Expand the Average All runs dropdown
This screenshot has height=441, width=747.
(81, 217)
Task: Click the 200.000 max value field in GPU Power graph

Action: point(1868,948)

* * *

What the exercise asks: Output the lines from the one containing "Task: Click the" through the end of the items as a Markdown table with the columns No. and Text, omitting blank lines. Give each line's position in No. and the line itself in Text.

Response to the task:
| No. | Text |
|---|---|
| 1 | Task: Click the 200.000 max value field in GPU Power graph |
| 2 | Action: point(1868,948) |